Öfkesi bile saygıdan söz alan bir insan mucizesinden söz ediyorum; yazmaktan ve okumaktan.
Bir sözün içine girmek, küfretmekten daha kolay biliyor musun? Sadece birikip geldiği yerlere bakacaksın. Bize kapalı hayatların da kendilerini sevdiği, acılarına bastırdığı, arzularını boyadığı bir dili olduğunu bilmeden nasıl konuşur insan. Belki tutuktur, eksiktir, gecikmiştir.

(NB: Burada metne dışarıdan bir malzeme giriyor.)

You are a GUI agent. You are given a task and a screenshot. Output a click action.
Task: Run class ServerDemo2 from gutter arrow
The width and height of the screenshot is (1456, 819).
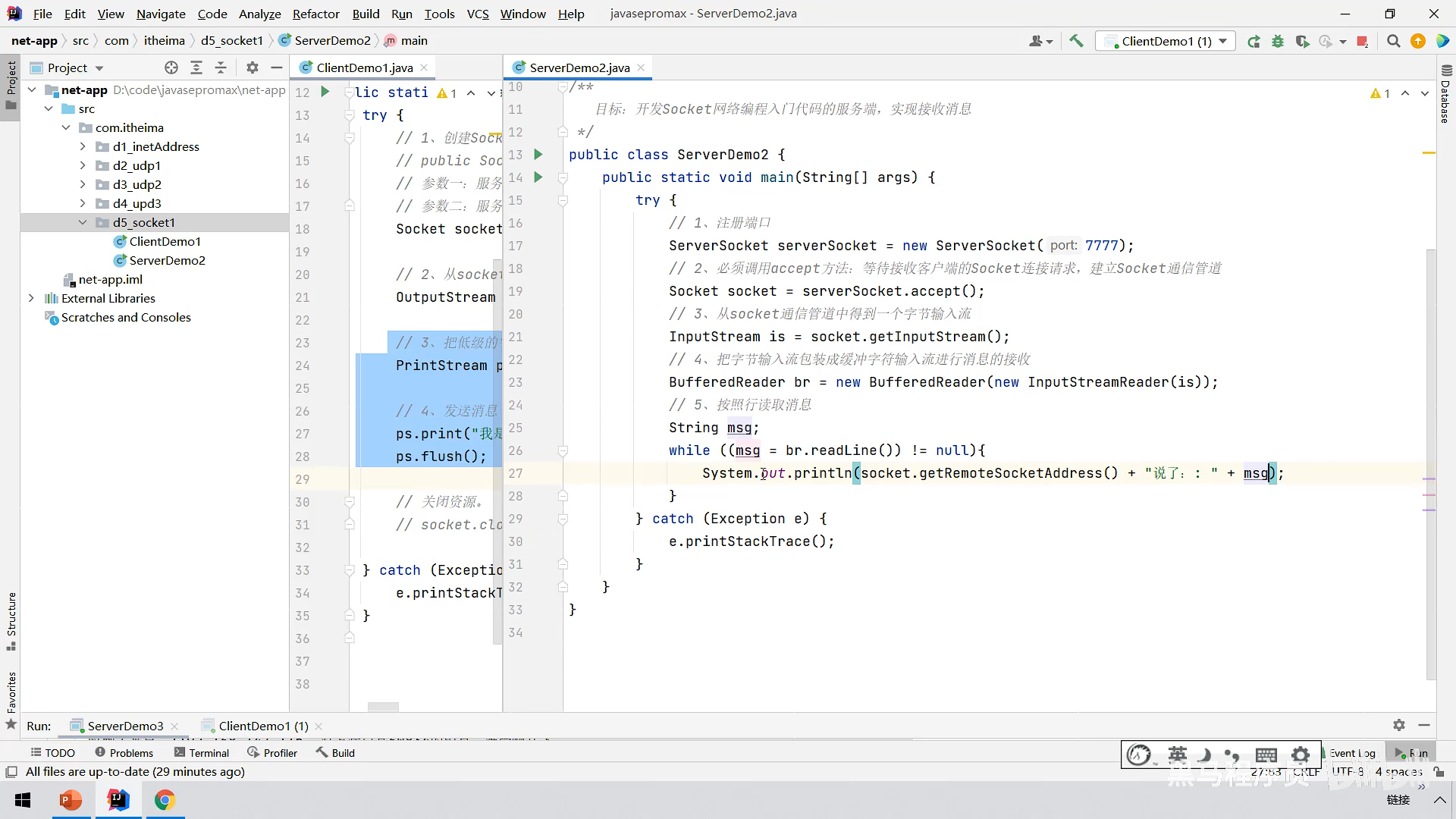tap(538, 154)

Bunu okumak için kendi cümlemizden azıcık çıkıp başka cümlelerin içine girmek yetecektir. Bizden başka insan varsa bizden başka akıl olacaktır değil mi? Bu bizi neden öfkelendirsin? Bizim için sığdır, acemidir, bozuk bir yazıdır. Sevemeyiz. Heyecanlandırmaz. Sıkılırız. Yazılanı bir kenara bırakırız. Belki iki sayfa bir yazı yazarız. Ama bedenini yazan bir kadının bedeniyle de, duygusuyla da alay edemeyiz. Edebiyat değil bu. Lümpenlik bile değil. Bir kitabın kapağını gösterip “kaçış kitabı” gibi, ikinci cümlesi olmayan başıboş bir sözü ortalığa saçıp okuru da yazarı da aşağılayamayız. Edebiyat tarihimize emeği geçen nice güzel insanın kitaplarını, kahvehane böbürlenmesiyle elimizde evirip çevirip, “eskiden severdim” gibi kendimizi de reddeden bir dille edebiyat yapamayız. Bugüne kadar arkalı önlü bir sayfa yazısı görülmeyen yeni zamanın alıntı muharriri... sana çok eskilerden bir büyük söz. Bunu bilmek karakterine ne katar bilemem ama beni susmanın azabından azıcık kurtarır. Bulunsun bakalım diplerde derinlerde. Bir gün, kendine saygı duymadan kimseye saygı duyulamayacağını  anlarsan, sana bu saygıyı öğretecek en güzel bilgidir:
Ey oğlum, şunun için öğrenme ki, onunla bilginlere köçeklenesin, ya da onunla bilgisizleri hor göresin, ya da toplantılarda kendini övüp ikiyüzlülük yapasın.